What is a Service Level Agreement (or SLA)

Technical writer

Infrastructure

26.05.2022

12 min read

SLA is an agreement that outlines what kind (and what level) of service a certain company can provide. This term is mostly used in industries like television or Information Technology.

Unlike regular service contracts Service Level Agreement offers an exceptional amount of detail provided with descriptions of service quality, tech support response time and other indicators.

General SLA principles

The service level agreement usually follows these principles:

The interaction between the provider and the client must be as transparent as possible. Every process has to have a clear and reasonable purpose. No blurred terms and puzzled wordings allowed. Both sides should avoid using specific expressions that might be misunderstood.
The rules and rights for both sides have to be totally understandable. For instance, a company promises that all the provided services will be accessible 99.99% of the time and if the user finds out that it is not true he should have an opportunity to receive compensation.
Expectations management. For example, clients expect tech support to be available at any time as well as answers to the most insignificant questions. But providers can't offer such service. Accordingly a client must change provider or lower his expectations. Or the company has to make the tech support team more performant.

SLA usually contains such data as the amount of time that is needed to resolve a client's problems or what kind of compensation and in what cases the user has the right to ask for it, etc.

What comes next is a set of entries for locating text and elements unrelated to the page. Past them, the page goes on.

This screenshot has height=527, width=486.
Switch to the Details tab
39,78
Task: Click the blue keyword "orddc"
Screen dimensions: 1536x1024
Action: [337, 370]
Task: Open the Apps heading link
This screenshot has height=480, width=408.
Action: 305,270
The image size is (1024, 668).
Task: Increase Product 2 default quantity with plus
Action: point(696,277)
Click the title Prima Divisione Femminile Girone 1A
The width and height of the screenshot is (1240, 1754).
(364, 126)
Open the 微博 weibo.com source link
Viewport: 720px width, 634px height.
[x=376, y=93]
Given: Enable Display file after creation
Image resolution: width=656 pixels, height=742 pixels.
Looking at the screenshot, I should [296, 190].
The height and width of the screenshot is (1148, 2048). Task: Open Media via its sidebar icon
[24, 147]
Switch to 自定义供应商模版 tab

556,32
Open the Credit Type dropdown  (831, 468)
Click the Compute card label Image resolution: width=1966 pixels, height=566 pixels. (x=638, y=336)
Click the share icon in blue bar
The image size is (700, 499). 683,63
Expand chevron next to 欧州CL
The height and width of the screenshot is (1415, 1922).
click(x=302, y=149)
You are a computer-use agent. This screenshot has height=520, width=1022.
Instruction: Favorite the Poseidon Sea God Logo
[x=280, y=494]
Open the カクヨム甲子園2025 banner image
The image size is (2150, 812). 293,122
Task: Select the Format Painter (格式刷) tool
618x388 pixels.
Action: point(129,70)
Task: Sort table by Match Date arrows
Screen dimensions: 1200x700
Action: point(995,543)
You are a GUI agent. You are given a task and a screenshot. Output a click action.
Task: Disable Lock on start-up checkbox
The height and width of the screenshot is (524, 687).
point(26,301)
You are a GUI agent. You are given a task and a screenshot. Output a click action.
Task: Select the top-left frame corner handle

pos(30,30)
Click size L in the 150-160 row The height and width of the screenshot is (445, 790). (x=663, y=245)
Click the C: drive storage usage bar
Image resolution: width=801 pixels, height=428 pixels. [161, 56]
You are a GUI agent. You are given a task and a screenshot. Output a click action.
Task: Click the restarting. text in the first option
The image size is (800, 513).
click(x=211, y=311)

SLA doesn't have to be a giant pile of sheets. The most important thing for any company is to make the service level agreement as transparent and natural as possible. Look at successful and large corporations such as Amazon. SLA for their service S3 is fully described on just one page.

Here (link to Amazon) you can read about the monthly uptime of the services and about the level of compensation you'll receive if they are not achieved.

What typical SLA consists of

We peeked into Amazon SLA a couple of lines ago. That is not a standard. It is just one of the ways to design your SLA which takes into consideration the specific characteristics of the service provided by the company (and authors of SLA).

If we're talking about the IT industry, a typical SLA would contain:

The rules for using the product or providing some service.
Responsibilities of both sides. Mechanisms that help users and providers to control each other in some way.
Concrete procedures that might be undertaken by the provider to fix any flaws the user stumbles upon.

You can also find the exactly how long an actual service level agreement will be legitimate. Sometimes both client and provider describe ways of adding new demands to the functionality of the services if necessary.

Moreover, it is normal to list indicators that somehow refer to the actual level of service quality.

The reliability and availability of the service.
The time it takes to react to system faults and malfunctions.
The time it takes to resolve system faults and malfunctions.

You might want to add the way of settling the scores with the client. As an example, some companies ask for money after providing a certain level of service, some companies insist on paying for a fixed plan, etc. Don't forget to tell users about fines if they exist. If it is possible for the client to receive compensation, the job of the service provider is to explain why, how and where the customer can get it.

Key parameters of SLA

The parameters of SLA — is a set of metrics that can be measured somehow. There's no way you would write in SLA something along the lines of "We will fix any fault before you know about it". It is an example of a blurred statement that will only make it harder to achieve a level of agreement between the service provider and the customer.

Let us talk about such a metric as operation mode. It shouldn't be abstract. It must include concrete dates and periods of time when customers can count on the technical support team.

There are examples when a company divides all the customers into separate groups. One of them is allowed to access tech support any time. The second is only allowed to ask for help on workdays. The third can't call for help at all.

Such metrics are extremely important because there's no other way to clearly understand what both sides can expect from their collaboration. That's why you have to consider a few things:

Metrics must be published and accessible for anyone.
There shouldn't be any statements that can be misunderstood.
Any changes in metrics should not happen without warning. Customers have the right to know about any change beforehand.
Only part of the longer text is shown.